Nicolas y Josh contemplaban cómo Scatty y Sophie desaparecían en el horizonte, dirigiéndose hacia la estación de metro; después, ellos se dieron media vuelta, y corrieron en dirección opuesta. Justo antes de torcer la esquina, Josh giró ligeramente la cabeza y vislumbró a su hermana, que había hecho lo mismo. Ambos levantaron las manos y se despidieron.

Josh esperó a que su hermana se girara y, después, bajó la mano. Ahora estaba completamente solo, en una ciudad extraña, a cientos de kilómetros de su hogar, con un hombre en el que apenas confiaba, con un hombre a quien había empezado a temer.

—Había entendido que conocías el camino —dijo Sophie. —Ha pasado mucho tiempo desde la última vez que estuve por aquí —admitió la Guerrera—, y las calles han cambiado bastante.

—Pero tú dijiste que estuviste aquí cuando se construyó la torre Eiffel.

Entonces Sophie se frenó de forma súbita, percatándose de lo que acababa de decir.

—¿Y cuándo ocurrió eso exactamente? —preguntó la joven.

—En 1889. Dos meses después, huí de París.

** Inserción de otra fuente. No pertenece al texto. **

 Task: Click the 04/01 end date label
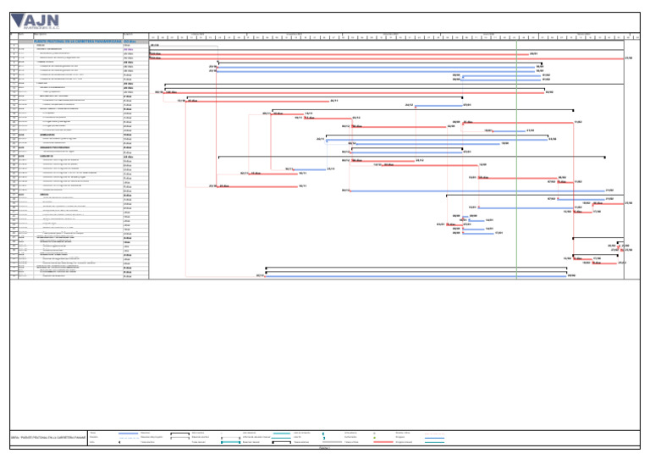coord(533,53)
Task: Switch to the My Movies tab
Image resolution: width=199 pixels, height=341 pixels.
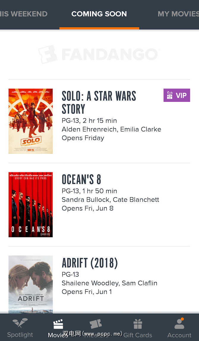Action: point(178,14)

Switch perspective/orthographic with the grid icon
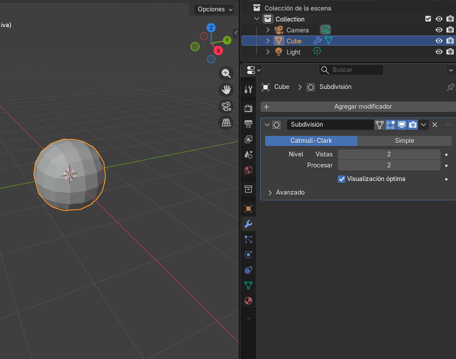point(226,123)
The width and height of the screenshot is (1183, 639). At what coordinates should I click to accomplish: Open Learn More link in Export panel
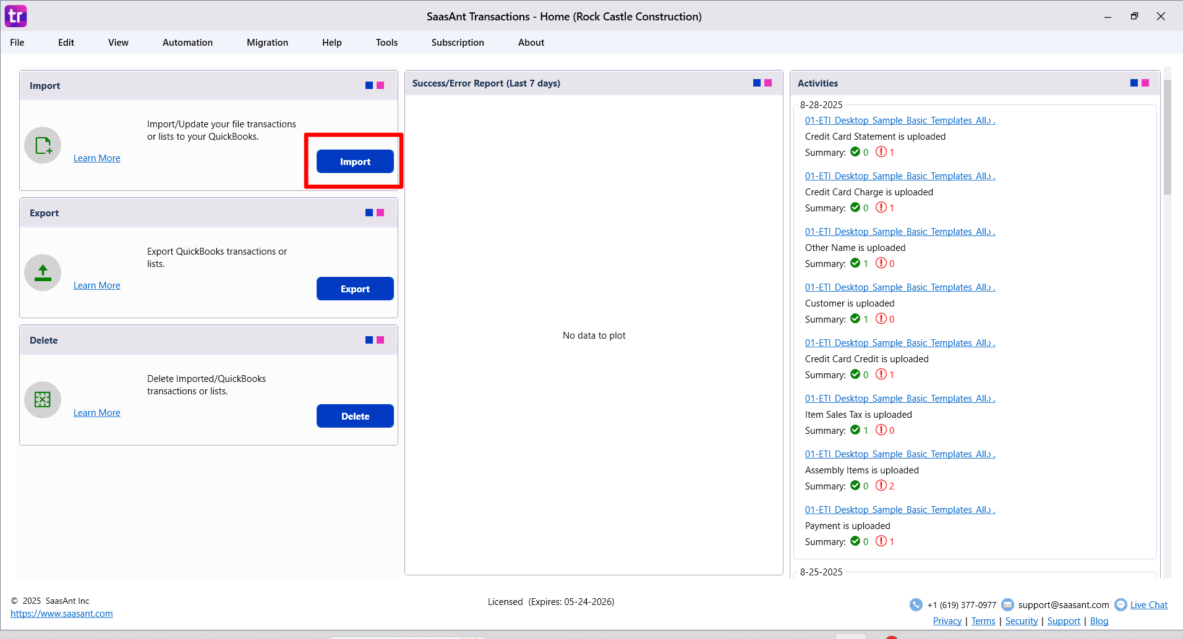97,286
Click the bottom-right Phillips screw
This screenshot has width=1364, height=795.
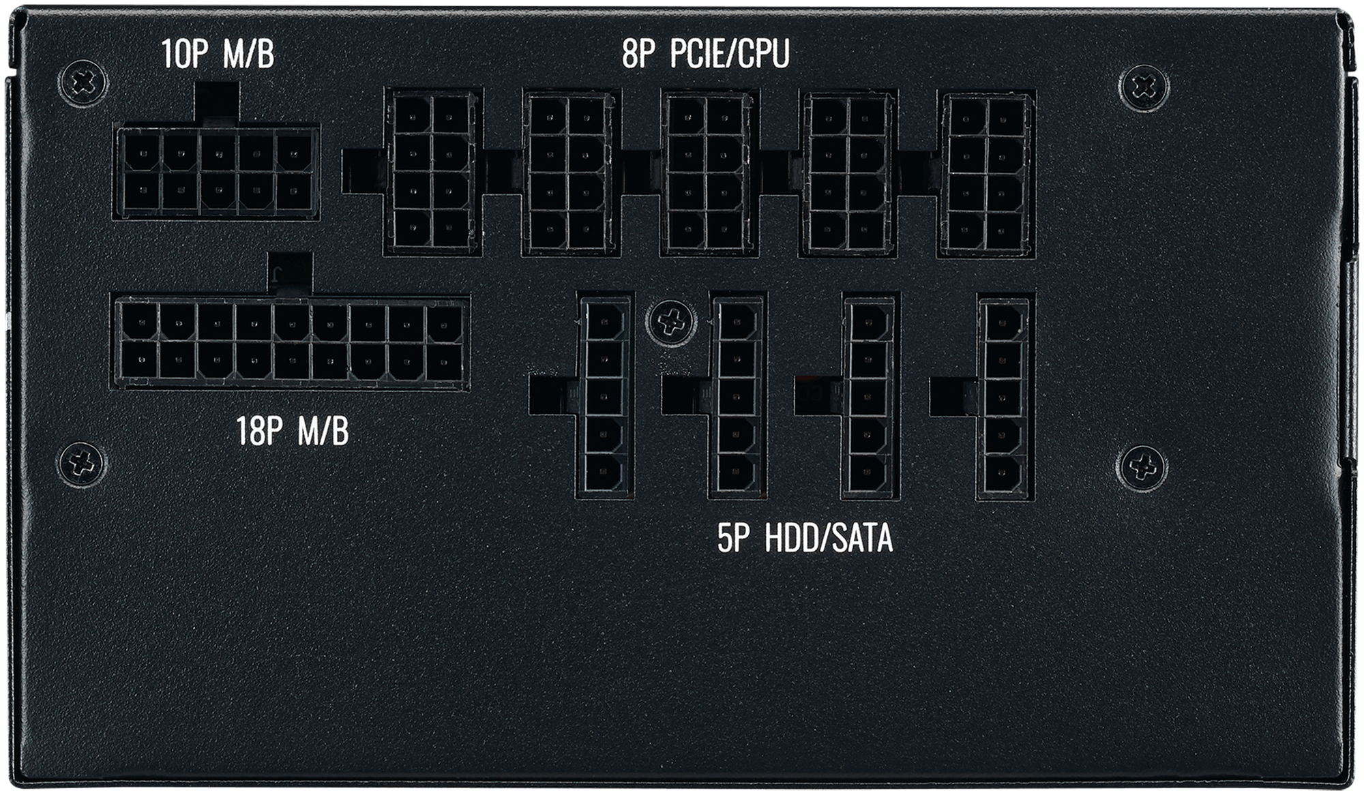pyautogui.click(x=1142, y=468)
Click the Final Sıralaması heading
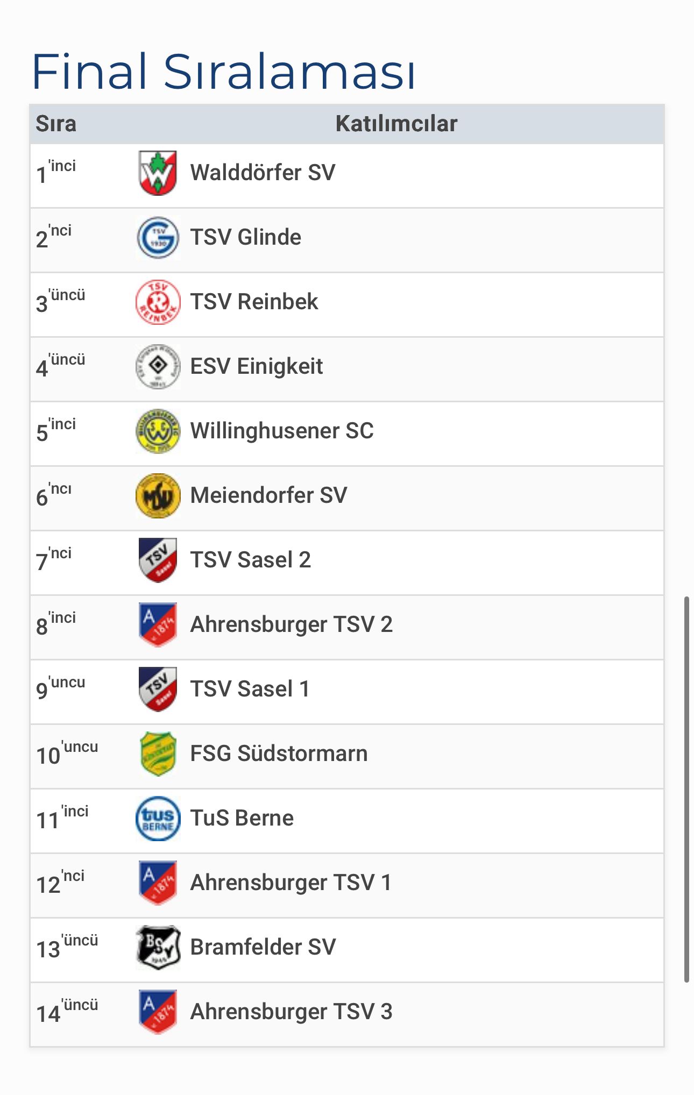Viewport: 694px width, 1095px height. point(224,72)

Scathach se detuvo en la boca de la estación de metro y le pidió indicaciones a una vendedora de periódicos y revistas. La diminuta mujer de origen chino apenas hablaba francés, de forma que Scathach, en cuestión de segundos, cambió de idioma y empezó a parlotear en mandarín. La sonriente comerciante enseguida salió del mostrador y le señaló una calle. Hablaba tan rápido que Sophie era incapaz de reconocer términos sueltos pese a que la Bruja le había transmitido la sabiduría suficiente para entenderlo. Parecía que las dos mujeres estuvieran cantando. Scathach le dio las gracias, después se inclinó a modo de reverencia y la mujer respondió del mismo modo.

Sophie agarró a la Guerrera por el brazo y la arrastró alejándola de la vendedora china.

—Estás empezando a llamar la atención —musitó. La gente estaba mirándote fijamente.

—¿Y qué estaban mirando? —preguntó Scathach asombrada.

—Oh, pues quizá el hecho de que una joven de raza blanca esté hablando con fluidez el mandarín y después salude con una reverencia —explicó Sophie, esbozando una sonrisa—. Ha sido todo un espectáculo.

—Algún día, todo el mundo hablará mandarín. Además, hacer una reverencia es cuestión de buenos modales —respondió Scathach, dirigiéndose hacia la calle que le habían indicado.

Sophie se apresuró para seguirle el paso.

—¿ Dónde aprendiste mandarín? —preguntó.